L’APPROFONDIMENTO DELLA STAMPA
Agli allarmi lanciati dagli ispettori nel 2008/2009 seguirono alcuni provvedimenti di Bankitalia contro la Vicenza, che venne multata per oltre 500 mila euro (poco più di 25 mila euro per ogni componente del cda e del collegio sindacale) e alla quale venne proibito di effettuare altre acquisizioni. “Ma nulla venne fatto – scrive La Stampa – sul prezzo delle azioni, che continuò a crescere anno dopo anno fino al picco di 62,5 euro toccato nel 2011. Se non la previsione di una perizia assegnata ad un soggetto indipendente che però ha sempre confermato il prezzo deciso dal cda. Le due ispezioni condotte a partire dall’autunno del 2007 sulla Popolare assumono un ruolo chiave nel ricostruire la vicenda che ha portato al collasso dell’istituto e al suo salvataggio a carico dello Stato nell’estate scorsa”.
LE ISPEZIONI
La prima ispezione, di carattere generale, si svolse dal 23 ottobre 2007 al 12 marzo del 2008 e si concluse con un giudizio «parzialmente sfavorevole». Nella relazione finale, gli ispettori sottolineavano una lunga serie di problematiche emerse, dal ruolo predominante di Gianni Zonin ai prestiti concessi in conflitto d’interesse ad alcuni consiglieri (tra i quali lo stesso Zonin, le cui aziende erano allora affidate per circa 22 milioni di euro), fino alla concessione del credito effettuata su base «relazionale» più che sulla base di criteri oggettivi di merito creditizio. Emblematico il caso dei 96,5 milioni concessi nel 2004 «dal presidente», ovvero Zonin, alla Magiste di Stefano Ricucci senza attendere la delibera degli organi della banca, si legge nell’articolo della Stampa.
Il NODO
Continua La Stampa: “In quella ispezione emersero anche problemi sui crediti – con la necessità di una serie di svalutazioni – e sulla liquidità della banca, che in una situazione «di stress» avrebbe avuto secondo gli ispettori una cassa per soli 5 giorni. Di questa ispezione venne comunicata a Consob solo la parte relativa alla vendita da parte della banca ai propri clienti di derivati speculativi, estremamente rischiosi. Il divieto di fare acquisizioni venne tolto nel 2011, con una lettera firmata da Fabrizio Saccomanni.
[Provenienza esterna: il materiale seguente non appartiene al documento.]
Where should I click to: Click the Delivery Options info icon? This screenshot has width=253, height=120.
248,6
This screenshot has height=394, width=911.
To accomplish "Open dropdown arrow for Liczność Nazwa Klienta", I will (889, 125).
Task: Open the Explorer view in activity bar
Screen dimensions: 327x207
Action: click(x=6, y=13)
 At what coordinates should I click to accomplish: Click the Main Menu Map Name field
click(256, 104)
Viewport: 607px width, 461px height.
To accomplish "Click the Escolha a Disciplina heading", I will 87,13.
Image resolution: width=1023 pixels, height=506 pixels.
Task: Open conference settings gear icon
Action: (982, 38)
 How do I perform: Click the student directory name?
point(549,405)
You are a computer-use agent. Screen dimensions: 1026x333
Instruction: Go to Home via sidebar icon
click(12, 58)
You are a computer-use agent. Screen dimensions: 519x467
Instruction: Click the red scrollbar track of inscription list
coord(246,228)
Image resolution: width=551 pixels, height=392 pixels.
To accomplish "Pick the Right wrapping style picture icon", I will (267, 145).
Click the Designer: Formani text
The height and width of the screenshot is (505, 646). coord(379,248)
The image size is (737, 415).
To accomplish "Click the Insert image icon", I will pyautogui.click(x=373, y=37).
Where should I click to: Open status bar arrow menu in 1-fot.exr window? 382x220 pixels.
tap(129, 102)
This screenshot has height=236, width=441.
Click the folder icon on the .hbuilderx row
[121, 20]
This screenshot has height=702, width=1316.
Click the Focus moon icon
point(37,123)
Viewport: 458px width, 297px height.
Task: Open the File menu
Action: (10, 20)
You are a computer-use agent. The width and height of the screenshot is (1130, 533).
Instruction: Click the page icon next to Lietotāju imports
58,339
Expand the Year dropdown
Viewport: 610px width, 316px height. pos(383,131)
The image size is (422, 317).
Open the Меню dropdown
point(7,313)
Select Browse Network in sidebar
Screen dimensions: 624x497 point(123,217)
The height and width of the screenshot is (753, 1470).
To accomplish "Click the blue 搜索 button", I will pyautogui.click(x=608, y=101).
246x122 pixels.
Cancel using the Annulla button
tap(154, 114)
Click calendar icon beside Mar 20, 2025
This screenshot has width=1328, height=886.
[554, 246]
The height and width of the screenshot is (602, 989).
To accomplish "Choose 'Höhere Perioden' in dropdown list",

La successiva ispezione (dal 16 aprile al 7 agosto 2009), definita di «follow up», doveva valutare i progressi compiuti dalla banca per correggere i problemi emersi nella ispezione precedente. Malgrado il giudizio finale («parzialmente favorevole», secondo gradino in una scala di sei), gli ispettori sottolineavano che il ruolo di Zonin restava ancora predominante malgrado il ritorno in banca di Divo Gronchi come ad. E restava irrisolto il nodo del prezzo dell’azione, con un «disallineamento fra rendimento del titolo e redditività d’impresa» che incentivava l’ingresso di nuovi soci e di fatto «la preservazione degli assetti di governance». Ovvero, la poltrona di Zonin”.
I RILIEVI DEL CORSERA
Restano però da capire alcuni punti tuttora oscuri nell’operato degli ispettori perché – sottolinea il Corriere della Sera – come si comprende dalla lettura dell’appunto trasmesso, al governatore fu comunicato che «il collegio sindacale, inalterato nella composizione rispetto ai precedenti accertamenti, recentemente ha mostrato segni di differenziazione rispetto alle scelte aziendali», ma non fu segnalato che «questi segni di differenziazione rispetto alle scelte aziendali si sono concretizzate nei rilievi formalmente mossi sul prezzo delle azioni».
DOSSIER VENETO BANCA
Anche sull’altra Popolare, la Veneto Banca di Montebelluna in passato guidata da Vincenzo Consoli, la disputa tra i due organismi prosegue. Gli atti acquisiti dimostrano infatti – scrive il Corsera – che «nella nota di novembre 2013 Bankitalia indicò un prezzo delle azioni costantemente crescente e incoerente con il contesto economico e con le performance reddituali dell’ultimo bilancio e quindi il livello del prezzo poteva risultare di ostacolo al compimento di operazioni societarie». Ma questo appare in contrasto con il verbale ispettivo dell’agosto 2013, che la Consob ha acquisito nel 2015, secondo cui «la modalità di determinazione del prezzo era effettuata in violazione del principio di prudenza e delle procedure stabilite dalla stessa banca».
LA POSIZIONE DI DRAGHI
Mario Draghi, racconta La Stampa dell’11 novembre, tramite i propri collaboratori fa sapere che “fu fatto tutto ciò che andava fatto” riguardo alla questione del prezzo troppo elevato delle azioni della Popolare di Vicenza, rilevato nel 2009 dopo un’ispezione della vigilanza.